-- DATA FOR PROCESSING follows --

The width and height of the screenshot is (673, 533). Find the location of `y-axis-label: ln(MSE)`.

-- DATA FOR PROCESSING concluded --
-- DATA FOR PROCESSING follows --

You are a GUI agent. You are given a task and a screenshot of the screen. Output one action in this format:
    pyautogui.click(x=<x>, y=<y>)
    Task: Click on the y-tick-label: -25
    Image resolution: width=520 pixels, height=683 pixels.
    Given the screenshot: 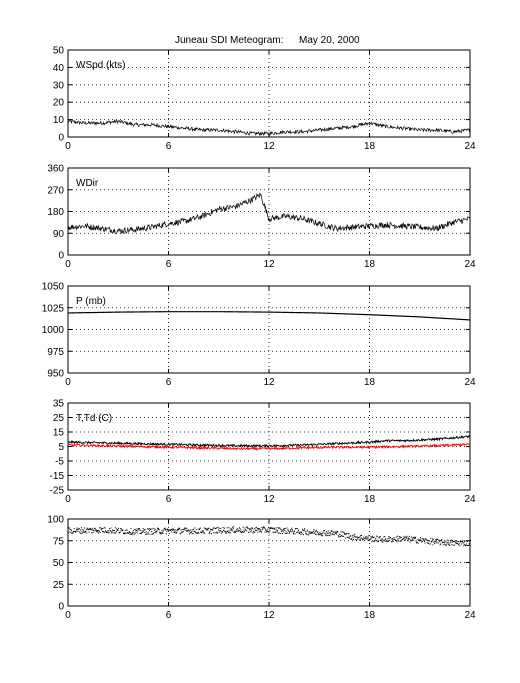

-- DATA FOR PROCESSING concluded --

THE TASK = Please gather every line in the entries that contains the string "label".

RESPONSE TO THIS TASK =
The width and height of the screenshot is (673, 533). Find the location of `y-axis-label: ln(MSE)`.
    Task: Click on the y-tick-label: -25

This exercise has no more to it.